▶ **EXERCISE AIM**
Omit the pictures, but give back every entry below exactly as written.

▶ **PROVIDED DATA**
--- --- ---

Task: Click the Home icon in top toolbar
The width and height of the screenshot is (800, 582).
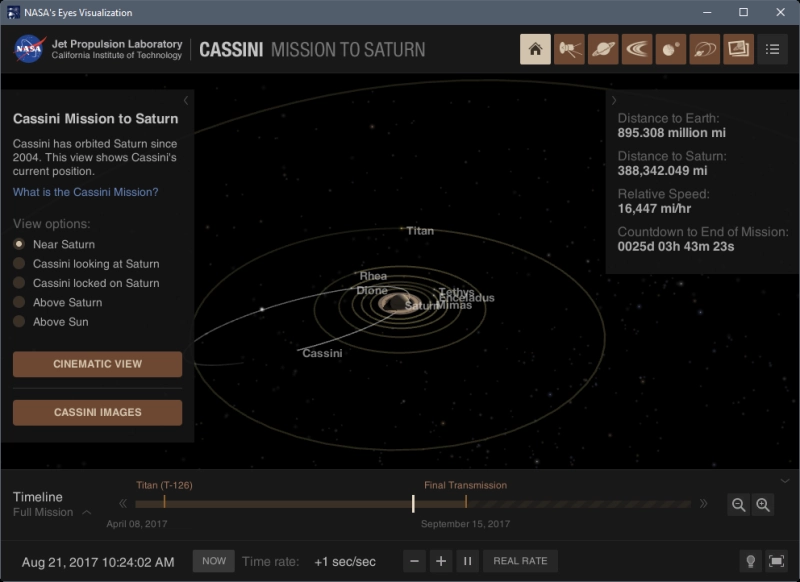Action: (535, 49)
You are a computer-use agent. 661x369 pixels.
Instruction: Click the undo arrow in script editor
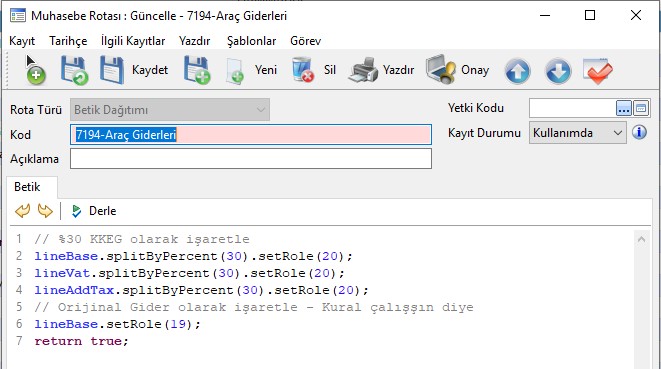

--- --- ---

▶ **RESPONSE TO THE TASK**
Task: Click the Home icon in top toolbar
The width and height of the screenshot is (800, 582).
Action: (535, 49)
You are a computer-use agent. 661x369 pixels.
Instruction: Click the undo arrow in script editor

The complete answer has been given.